9. Organize your food
With so many things going on, it’s easy to lose track of the food you already have, making it altogether likely that plenty of it goes to waste in the hidden corners of your pantry and/or fridge. So it’s best to have a system in place to prevent this from happening. We recommended moving your older groceries to the front whenever you buy new items so that they’ll always stay first in line for consumption.
10. Monitor what you throw away
In order to get a handle on your habits, have a pen and paper handy whenever you throw something in the bin. This way you’ll be aware of what can be prevented and improved on in the future. It’s generally a good idea to store the note next your fridge and use the other side to keep track of what’s inside.
11. Let technology lend a helping hand
It’s worth mentioning that you don’t have to go at it alone. Nowadays there are plenty of apps and gadgets that can aid you in the fight against food waste. Handpick, for example, lets you plan meals around the ingredients you already have, while LeftoverSwap makes it easier to find people in need of the food you’d be willing to part with.
There are also plenty of tools to help you calculate how much you’re spending on groceries each month and what percentage of that could be saved if you drastically reduced waste. Overall they offer a fun and interactive way of supporting your efforts, so don’t hesitate to try them out.
12. Consider composting
If you’ve done everything so far, you’ll still notice that you end up tossing a lot of organic material into the trash. Things like potato skins and wilted vegetables, despite not really being edible, will still end up in landfills and contribute to global warming. Which is why you should consider starting a compost pile and turning them into nutrient-rich fertilizer. This can then be used to help you grow your own produce, thus perpetuating a cycle of sustainability that leads to healthy living and minimal waste.

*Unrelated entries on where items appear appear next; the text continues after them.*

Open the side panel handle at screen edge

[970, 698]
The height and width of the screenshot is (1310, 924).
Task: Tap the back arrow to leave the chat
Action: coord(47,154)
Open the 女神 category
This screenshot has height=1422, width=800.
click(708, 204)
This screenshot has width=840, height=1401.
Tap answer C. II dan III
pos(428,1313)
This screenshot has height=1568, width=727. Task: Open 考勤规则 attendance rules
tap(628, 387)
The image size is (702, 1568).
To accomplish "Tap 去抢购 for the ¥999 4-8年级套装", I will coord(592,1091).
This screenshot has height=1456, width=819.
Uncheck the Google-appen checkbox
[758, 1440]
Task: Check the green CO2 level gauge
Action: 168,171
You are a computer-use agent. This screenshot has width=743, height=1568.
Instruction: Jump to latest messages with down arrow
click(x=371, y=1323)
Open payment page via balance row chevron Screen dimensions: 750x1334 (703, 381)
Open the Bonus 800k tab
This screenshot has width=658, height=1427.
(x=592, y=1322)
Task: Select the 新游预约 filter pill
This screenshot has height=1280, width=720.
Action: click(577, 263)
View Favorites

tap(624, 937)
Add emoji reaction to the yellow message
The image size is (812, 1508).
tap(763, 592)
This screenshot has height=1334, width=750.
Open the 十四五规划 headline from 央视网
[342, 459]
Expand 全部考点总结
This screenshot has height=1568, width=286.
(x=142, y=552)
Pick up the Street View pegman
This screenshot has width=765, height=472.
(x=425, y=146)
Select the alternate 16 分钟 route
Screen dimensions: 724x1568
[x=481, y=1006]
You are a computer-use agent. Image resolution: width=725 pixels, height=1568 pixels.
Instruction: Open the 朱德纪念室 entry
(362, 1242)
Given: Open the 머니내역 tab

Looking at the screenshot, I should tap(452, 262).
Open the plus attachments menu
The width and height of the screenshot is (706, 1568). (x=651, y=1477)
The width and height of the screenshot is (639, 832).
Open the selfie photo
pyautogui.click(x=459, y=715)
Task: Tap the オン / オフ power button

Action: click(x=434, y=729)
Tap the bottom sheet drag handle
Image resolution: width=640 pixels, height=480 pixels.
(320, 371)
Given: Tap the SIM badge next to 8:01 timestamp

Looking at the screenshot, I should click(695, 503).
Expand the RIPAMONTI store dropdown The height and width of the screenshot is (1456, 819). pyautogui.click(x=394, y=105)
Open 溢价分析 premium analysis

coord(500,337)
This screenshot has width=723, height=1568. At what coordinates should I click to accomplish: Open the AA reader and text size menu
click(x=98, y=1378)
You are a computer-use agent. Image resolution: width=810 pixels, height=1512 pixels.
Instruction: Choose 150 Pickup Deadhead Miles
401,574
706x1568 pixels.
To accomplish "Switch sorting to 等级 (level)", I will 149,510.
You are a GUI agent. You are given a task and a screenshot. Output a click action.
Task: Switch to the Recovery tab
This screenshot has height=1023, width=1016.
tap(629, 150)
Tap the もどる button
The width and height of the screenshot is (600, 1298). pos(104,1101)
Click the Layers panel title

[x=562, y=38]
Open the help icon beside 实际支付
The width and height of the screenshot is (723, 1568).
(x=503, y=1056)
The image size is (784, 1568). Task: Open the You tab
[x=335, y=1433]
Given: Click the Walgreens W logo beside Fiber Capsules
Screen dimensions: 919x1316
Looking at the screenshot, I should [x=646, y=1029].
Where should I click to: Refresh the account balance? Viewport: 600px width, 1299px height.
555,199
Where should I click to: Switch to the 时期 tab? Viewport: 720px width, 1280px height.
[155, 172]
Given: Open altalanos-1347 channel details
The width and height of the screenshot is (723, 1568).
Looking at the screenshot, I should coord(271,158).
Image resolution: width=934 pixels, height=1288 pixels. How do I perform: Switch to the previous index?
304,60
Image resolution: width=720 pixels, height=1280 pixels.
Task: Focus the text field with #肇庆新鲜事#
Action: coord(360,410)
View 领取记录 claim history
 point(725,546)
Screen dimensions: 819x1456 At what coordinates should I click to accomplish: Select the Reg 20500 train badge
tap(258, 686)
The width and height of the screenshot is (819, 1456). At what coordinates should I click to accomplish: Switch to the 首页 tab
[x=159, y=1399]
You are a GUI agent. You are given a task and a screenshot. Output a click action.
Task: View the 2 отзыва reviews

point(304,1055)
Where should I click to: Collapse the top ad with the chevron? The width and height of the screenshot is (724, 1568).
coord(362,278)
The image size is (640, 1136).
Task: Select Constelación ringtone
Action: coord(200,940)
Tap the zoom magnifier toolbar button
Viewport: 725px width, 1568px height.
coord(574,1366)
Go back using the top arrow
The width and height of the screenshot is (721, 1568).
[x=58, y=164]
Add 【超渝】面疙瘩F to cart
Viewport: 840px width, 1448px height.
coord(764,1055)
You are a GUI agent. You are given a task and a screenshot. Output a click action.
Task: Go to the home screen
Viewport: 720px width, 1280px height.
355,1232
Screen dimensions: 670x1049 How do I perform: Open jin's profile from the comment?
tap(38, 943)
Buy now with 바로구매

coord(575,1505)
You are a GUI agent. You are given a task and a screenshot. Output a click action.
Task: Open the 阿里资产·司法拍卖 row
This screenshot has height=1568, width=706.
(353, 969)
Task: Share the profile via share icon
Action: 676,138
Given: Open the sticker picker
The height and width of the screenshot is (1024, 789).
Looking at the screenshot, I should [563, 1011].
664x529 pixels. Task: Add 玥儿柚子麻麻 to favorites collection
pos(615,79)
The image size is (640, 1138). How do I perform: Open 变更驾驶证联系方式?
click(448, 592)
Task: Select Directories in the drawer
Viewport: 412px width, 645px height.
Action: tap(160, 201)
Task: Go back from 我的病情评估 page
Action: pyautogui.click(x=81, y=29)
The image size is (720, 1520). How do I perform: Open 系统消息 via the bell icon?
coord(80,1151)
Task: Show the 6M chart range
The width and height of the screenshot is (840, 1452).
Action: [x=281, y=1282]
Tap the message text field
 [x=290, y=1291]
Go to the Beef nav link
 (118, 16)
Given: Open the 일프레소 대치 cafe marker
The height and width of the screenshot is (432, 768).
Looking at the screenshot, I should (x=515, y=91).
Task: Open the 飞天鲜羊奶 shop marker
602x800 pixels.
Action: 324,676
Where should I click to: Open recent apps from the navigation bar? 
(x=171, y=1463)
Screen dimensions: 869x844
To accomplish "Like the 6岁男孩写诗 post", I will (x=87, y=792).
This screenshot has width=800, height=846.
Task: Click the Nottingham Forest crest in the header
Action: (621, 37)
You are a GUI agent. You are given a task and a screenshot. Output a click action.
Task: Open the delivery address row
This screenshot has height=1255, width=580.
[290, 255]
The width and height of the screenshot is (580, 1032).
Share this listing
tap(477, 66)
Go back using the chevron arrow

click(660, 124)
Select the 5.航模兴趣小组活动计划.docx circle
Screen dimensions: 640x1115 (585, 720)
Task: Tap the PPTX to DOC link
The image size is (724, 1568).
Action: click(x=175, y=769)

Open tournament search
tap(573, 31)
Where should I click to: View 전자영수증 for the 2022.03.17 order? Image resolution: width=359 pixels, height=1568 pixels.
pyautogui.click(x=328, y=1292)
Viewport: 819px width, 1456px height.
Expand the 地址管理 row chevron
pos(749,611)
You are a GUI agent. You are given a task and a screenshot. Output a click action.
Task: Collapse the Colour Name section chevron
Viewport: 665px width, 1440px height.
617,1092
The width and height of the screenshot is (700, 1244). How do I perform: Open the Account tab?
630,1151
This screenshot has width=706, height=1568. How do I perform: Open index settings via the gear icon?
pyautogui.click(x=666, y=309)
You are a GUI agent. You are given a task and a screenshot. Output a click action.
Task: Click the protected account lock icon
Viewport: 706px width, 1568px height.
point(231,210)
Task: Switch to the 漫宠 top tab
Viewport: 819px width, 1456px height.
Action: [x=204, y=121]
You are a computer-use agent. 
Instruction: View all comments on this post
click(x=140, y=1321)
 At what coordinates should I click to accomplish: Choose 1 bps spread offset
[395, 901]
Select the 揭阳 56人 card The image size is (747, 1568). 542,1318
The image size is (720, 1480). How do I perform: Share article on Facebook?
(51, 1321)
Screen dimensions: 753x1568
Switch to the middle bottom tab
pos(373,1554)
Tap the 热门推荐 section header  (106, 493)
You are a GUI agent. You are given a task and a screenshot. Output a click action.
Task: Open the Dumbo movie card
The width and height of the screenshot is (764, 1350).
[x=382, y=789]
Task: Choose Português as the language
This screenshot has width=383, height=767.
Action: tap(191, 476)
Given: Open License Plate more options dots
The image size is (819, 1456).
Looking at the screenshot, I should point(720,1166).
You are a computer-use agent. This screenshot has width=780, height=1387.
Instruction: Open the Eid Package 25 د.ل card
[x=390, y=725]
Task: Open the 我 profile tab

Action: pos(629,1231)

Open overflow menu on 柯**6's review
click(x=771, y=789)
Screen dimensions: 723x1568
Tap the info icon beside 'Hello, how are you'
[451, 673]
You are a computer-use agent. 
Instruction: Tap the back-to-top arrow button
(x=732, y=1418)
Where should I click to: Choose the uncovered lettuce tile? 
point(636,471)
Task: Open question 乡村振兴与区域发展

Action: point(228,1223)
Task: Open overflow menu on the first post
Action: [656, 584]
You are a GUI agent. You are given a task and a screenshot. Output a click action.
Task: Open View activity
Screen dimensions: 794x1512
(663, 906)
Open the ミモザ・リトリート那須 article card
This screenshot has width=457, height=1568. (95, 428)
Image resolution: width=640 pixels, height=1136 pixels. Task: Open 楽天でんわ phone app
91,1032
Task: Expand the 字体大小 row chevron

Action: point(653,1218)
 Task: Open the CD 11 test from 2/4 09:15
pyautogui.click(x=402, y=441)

These tips should be enough to give you an idea of the many small things you can do to help prevent food waste. If some of this stuff is new to you, it’s generally advisable to take things one step at a time. Most good habits will take around 3 weeks to be fully integrated into your lifestyle, so remember to stay patient and be willing to try out new things.
Enjoying good food is one of the life’s great pleasures and we’re lucky enough to live in an era that affords us this kind of abundance. It just makes sense to do our part to keep it from wasting away.